Work order: In the material below, identify each line bearing the word "Task". Reproduce those lines.

Exercise data:
--------------------------------

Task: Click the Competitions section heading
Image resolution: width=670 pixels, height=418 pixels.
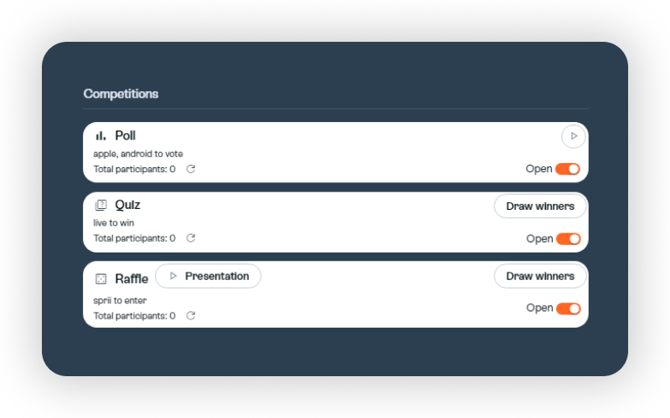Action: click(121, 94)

--------------------------------

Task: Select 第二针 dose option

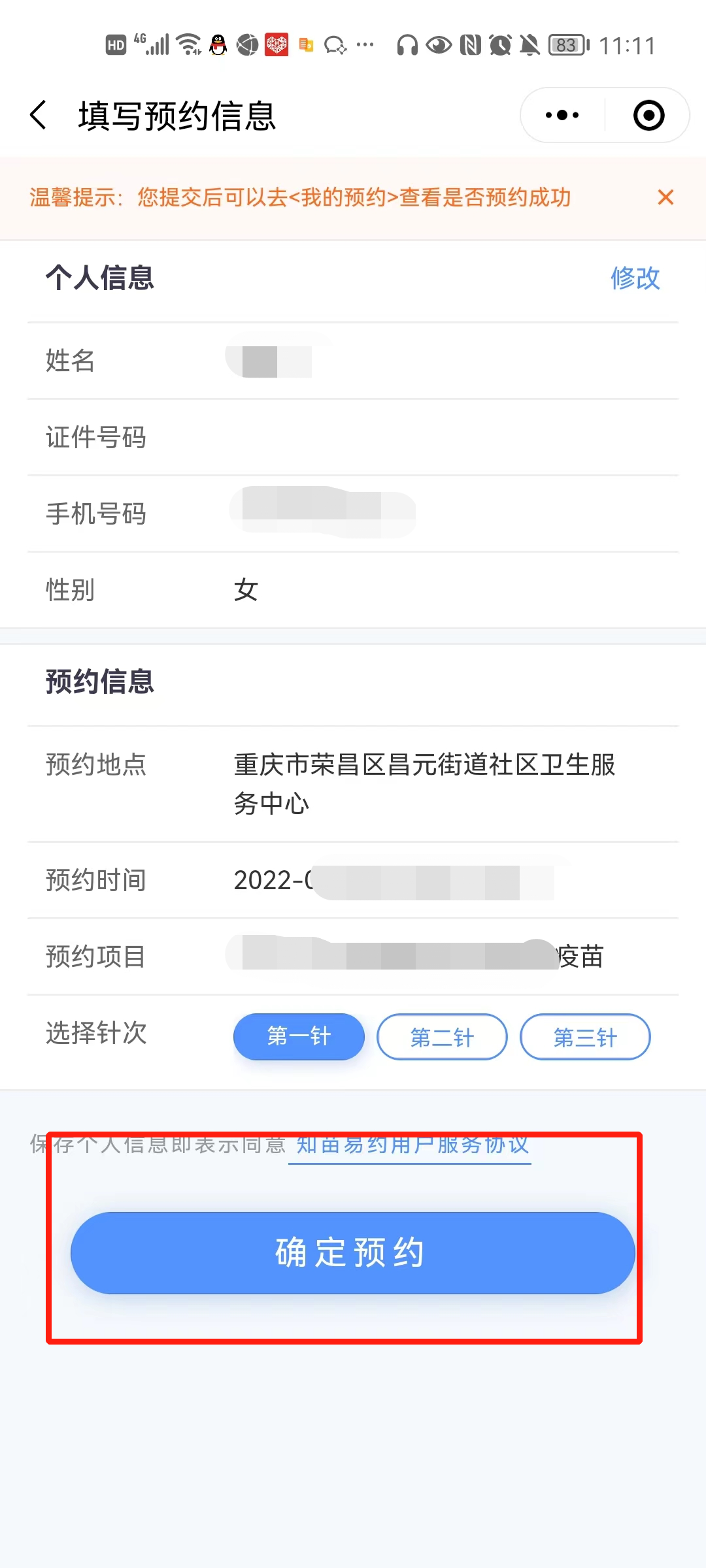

--------------------------------

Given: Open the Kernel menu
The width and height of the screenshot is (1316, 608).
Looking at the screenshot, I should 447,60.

--------------------------------

Your solution:
Task: Click the Competitions section heading
Task: Select 第二针 dose option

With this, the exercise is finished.